Epeydir bekliyorduk Ahmet Ayık kitabını. Kitap daha basılmadan okuma olanağını bulmuştum. Hamit Turhan imzasıyla çıkan kitapta aslında yüzlerce dostunun yazısı yer alıyor. Bunlar arasında tanınmış devlet adamları, bürokratlar, gazeteciler de var. Bir iki sayfalık bir yazıyla ben de güreş yaptığım yıllarda tanıdığım Ahmet Ayık’ı anlatmaya çalıştım.
Güreşi çok erken bıraktım, doya doya güreşemedim o büyük şampiyonlarla, şimdi kitaplarımla, yazılarımla doya doya yazmaya çalışıyorum. Mayomla değil de, bir gün aralarına böyle kalemimle dönmek de varmış.
İki romanımda anlattığım Türk güreşinin sporumuzu altına boğan iki dönemi, iki altın nesli var. Birinci kuşak, yani Yaşar Doğu’lar, Celal Atik’ler çok zor koşullarda güreş yaptılar. Ama Atatürk sayesinde iyi bir hocaları oldu, Finlandiya’dan getirilen Onni Pellinen’in modern Türk güreşindeki emeği unutulmaz.
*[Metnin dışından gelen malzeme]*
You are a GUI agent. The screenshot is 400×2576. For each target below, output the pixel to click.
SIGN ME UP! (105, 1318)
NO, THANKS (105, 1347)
Bu ilk kuşak mescit altlarında, sinema, tiyatro salonlarında, sergievinde, okulların müsamere salonlarında antrenman yaptılar, güreş tuttular. İkinci kuşak için de devletin sunduğu olanaklar çok fazla değildi; Ahmet Ayık, Tevfik Kış, Hüseyin Akbaş, Mahmut Atalay, Hasan Güngör, İsmet Atlı, Rıza Doğan, İbrahim Karabacak gibi şampiyonlar Ankara’da, güreş sever bir iş insanının Yaşar Doğu’nun hatırı için yaptığı Gölbaşı Sineması’nın altında küçük bir salonda çalışıyorlardı. Eskilere göre biraz daha iyiydi durum. Lise öğrencisiyken işte bu salonda, adını andığım şampiyonlar arasında ben de ter dökmeye başladım.
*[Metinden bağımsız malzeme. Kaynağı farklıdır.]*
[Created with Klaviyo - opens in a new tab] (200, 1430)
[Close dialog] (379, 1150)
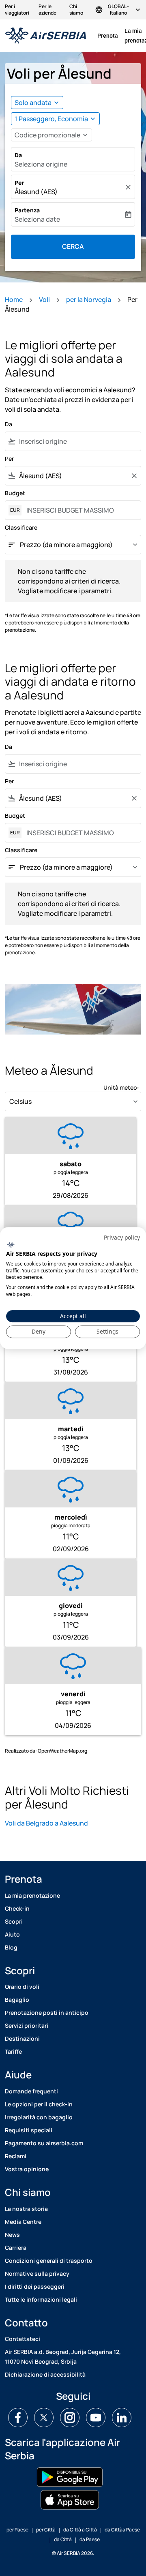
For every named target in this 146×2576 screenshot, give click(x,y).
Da (18, 155)
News (12, 2234)
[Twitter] (44, 2417)
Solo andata (33, 102)
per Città (46, 2529)
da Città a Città (80, 2529)
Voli (44, 299)
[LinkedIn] (121, 2417)
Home (14, 299)
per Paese (17, 2529)
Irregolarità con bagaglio (39, 2117)
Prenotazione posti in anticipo (46, 2012)
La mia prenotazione (32, 1895)
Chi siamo (76, 9)
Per (19, 182)
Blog (11, 1947)
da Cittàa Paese (122, 2529)
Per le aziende (47, 9)
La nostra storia (26, 2209)
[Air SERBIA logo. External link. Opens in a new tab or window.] (10, 1244)
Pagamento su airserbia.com (44, 2143)
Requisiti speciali (28, 2130)
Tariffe (13, 2051)
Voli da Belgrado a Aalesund (46, 1823)
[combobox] (78, 441)
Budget (15, 493)
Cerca (73, 246)
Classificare (21, 527)
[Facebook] (18, 2417)
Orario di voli (22, 1986)
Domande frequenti (31, 2091)
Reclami (15, 2156)
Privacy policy (122, 1237)
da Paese (89, 2539)
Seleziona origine (41, 164)
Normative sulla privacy (37, 2273)
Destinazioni (22, 2038)
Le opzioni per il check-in (39, 2104)
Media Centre (23, 2221)
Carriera (15, 2247)
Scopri (14, 1921)
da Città (63, 2539)
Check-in (17, 1908)
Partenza (27, 210)
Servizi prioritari (26, 2025)
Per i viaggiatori (17, 9)
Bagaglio (17, 1999)
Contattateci (22, 2339)
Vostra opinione (27, 2169)
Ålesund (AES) (36, 191)
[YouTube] (95, 2417)
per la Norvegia (88, 299)
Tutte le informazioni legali (41, 2299)
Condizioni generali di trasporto (48, 2260)
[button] (55, 118)
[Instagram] (69, 2417)
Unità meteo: (121, 1087)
“Maltepe’deki salon” diye anılır o salon… Yeşilırmak Sokağı ile Mustafa Kemal Bulvarı’nın birleştiği yerde, Gölbaşı Sineması’nın altındaydı. Şimdi yıkıldı o bina, yenisi yapıldı. Sağ taraftan, dışarıdan arka taraftaki kapıya doğru uzun merdivenlerle iniliyordu. Bu merdivenleri inip çıkarken duyduğum heyecanı hâlâ unutamam. Antrenmanım varsa ayrı bir heyecan, maçım varsa ayrı bir heyecan, tartı için geliyorsam başka bir heyecan duyardım. Maçım yoksa, seyirciysem tribünde oturmanın keyfini yaşardım. Bazen bitmek bilmezdi o merdivenler, uzardı sanki. O merdivenler, o basamaklar unutulur mu? Önünüzde yürüyüp giden grubun içinde Hamit Kaplan, Hüseyin Akbaş, Mustafa Dağıstanlı, Mithat Bayrak var. Arkanızdan gelenler arasında Ahmet Ayık, Tevfik Kış, Mahmut Atalay... Soyunma odasında İbrahim Karabacak, İsmet Atlı, Bekir Büke, Bayram Şit erken gelmişler… Sonra biz ısınmaya başlarken uzun kollarını sallayarak çabuk adımlarla hocamız Celal Atik girerdi salona. Yakışıklı hocam kim bilir hangi işinden, hangi evinden gelirdi. O merdivenler, o soyunma odaları, o kare biçiminde, söküklerini Yaşar Doğu’nun diktiği çizgisiz branda minder, o salon unutulur mu? Havuzdan çıkmak istemeyen su delisi çocuklar gibi, minderden ayrılamazdık.
Celal Hoca’mızın ilgi gösterdiği güreşçilerdendi Ahmet Ayık; eline alıp hamur gibi yoğurduklarındandı… Bir köprü çalıştırmasını anımsıyorum şimdi. Ahmet Ayık köprü kurmuş, hocamız üstten kavramış yükleniyor. Alttaki direniyor, köprüyü dikmeye çalışıyor, Celal Atik bastırıyor. Sonunda Ahmet Ayık zar zor döndü ama alnı kanlar içinde. Hocamız kanı görünce, “bırakalım” dedi. “Hayır, çalışalım hocam” dedi Ahmet Ayık. Böyle bir durumda hoca yalnız öğrencisini değil, kanlar içinde kalacak minderi de düşünür. “Hadi, duşa!” dedi.